*Task statement*.
Report each line of the data that has "number" somewhere in it.

*Input for this task*.
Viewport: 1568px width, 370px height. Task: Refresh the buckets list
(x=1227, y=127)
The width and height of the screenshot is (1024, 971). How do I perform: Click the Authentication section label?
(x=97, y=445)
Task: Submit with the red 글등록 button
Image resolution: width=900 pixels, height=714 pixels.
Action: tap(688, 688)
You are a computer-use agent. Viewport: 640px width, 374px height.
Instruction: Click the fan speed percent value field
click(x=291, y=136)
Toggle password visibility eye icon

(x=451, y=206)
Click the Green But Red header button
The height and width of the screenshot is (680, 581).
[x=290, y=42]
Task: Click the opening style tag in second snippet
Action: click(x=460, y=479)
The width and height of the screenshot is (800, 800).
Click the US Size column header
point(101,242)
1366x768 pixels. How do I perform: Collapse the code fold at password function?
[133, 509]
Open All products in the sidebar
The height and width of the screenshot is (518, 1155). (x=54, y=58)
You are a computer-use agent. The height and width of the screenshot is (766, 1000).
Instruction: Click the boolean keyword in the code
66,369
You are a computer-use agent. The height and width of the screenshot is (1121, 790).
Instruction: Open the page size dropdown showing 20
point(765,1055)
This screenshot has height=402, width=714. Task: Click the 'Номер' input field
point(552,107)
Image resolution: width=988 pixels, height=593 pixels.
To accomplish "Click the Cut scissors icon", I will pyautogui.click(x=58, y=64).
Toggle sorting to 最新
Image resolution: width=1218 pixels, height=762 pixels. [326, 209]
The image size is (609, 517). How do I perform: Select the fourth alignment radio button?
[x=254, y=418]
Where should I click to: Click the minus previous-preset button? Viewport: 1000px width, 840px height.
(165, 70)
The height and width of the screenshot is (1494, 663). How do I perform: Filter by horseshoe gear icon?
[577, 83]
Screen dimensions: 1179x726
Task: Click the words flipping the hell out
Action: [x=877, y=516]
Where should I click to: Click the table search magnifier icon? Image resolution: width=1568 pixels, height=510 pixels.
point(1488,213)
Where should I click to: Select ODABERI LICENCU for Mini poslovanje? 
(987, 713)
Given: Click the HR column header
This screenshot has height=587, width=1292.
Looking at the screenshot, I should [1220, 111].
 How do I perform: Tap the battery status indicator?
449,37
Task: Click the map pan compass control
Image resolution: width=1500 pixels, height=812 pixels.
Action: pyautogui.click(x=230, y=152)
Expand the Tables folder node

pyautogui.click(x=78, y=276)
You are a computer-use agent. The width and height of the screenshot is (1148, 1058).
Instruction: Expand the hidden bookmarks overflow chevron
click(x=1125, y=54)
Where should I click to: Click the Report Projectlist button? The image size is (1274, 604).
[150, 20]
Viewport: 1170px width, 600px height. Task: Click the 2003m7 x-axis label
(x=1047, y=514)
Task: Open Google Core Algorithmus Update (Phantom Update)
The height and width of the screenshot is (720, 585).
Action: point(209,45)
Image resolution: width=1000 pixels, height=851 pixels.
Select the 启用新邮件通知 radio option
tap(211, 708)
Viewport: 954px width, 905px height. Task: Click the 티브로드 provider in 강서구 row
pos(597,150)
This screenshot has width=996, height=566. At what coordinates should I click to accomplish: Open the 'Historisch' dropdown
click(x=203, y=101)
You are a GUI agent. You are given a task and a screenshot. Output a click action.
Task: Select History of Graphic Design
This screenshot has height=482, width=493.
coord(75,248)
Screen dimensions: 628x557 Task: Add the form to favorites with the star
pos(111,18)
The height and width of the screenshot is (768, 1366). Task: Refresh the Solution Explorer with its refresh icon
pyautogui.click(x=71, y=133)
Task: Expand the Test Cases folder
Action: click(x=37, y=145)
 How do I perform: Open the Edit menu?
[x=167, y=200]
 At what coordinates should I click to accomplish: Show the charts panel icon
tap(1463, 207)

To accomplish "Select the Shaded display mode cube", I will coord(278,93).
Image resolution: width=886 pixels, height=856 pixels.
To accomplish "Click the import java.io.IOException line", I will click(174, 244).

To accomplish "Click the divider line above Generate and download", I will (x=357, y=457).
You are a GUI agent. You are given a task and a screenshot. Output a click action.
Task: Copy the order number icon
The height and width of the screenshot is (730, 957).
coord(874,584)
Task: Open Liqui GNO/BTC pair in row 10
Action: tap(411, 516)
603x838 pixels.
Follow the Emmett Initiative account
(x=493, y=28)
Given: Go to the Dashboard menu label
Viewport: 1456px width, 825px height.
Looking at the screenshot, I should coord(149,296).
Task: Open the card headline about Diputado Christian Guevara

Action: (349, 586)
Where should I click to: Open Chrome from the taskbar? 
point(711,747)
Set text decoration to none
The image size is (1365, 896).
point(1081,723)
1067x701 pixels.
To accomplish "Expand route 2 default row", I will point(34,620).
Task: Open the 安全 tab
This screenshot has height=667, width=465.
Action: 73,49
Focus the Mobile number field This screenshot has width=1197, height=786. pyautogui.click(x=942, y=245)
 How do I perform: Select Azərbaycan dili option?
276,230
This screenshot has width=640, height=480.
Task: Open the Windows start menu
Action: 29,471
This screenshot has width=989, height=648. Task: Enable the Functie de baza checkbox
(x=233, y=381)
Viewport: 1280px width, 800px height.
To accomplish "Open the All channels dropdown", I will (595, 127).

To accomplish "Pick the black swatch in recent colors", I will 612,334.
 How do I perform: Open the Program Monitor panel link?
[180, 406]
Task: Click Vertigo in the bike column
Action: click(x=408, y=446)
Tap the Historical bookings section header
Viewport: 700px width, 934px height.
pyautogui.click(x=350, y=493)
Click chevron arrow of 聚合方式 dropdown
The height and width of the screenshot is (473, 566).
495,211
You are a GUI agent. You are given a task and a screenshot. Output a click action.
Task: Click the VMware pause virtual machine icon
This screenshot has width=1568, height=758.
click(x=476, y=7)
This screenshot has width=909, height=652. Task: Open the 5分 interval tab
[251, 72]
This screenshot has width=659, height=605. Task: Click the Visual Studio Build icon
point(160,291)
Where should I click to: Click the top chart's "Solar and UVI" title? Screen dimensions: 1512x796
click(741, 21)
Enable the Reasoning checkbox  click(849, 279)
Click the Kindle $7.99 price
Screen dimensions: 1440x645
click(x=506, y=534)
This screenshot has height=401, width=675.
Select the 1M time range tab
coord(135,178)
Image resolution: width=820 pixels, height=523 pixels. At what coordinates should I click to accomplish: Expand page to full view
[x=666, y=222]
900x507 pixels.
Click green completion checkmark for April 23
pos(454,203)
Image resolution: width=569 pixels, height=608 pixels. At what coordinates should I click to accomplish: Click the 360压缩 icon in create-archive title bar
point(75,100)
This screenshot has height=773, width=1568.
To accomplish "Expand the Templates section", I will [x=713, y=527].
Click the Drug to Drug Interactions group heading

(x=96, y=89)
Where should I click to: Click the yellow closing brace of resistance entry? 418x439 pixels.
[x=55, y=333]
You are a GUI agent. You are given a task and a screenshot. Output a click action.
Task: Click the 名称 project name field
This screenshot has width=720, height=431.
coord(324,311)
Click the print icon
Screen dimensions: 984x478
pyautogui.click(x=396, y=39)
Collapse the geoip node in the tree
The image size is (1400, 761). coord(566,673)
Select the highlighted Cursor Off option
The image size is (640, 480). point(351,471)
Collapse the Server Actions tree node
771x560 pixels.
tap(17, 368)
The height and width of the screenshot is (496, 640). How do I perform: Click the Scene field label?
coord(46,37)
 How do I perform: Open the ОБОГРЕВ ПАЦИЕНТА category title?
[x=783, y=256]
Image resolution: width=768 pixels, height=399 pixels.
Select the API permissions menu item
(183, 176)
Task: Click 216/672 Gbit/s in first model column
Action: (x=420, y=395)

*Reply to the exercise*.
Task: Copy the order number icon
Focus the Mobile number field This screenshot has width=1197, height=786. pyautogui.click(x=942, y=245)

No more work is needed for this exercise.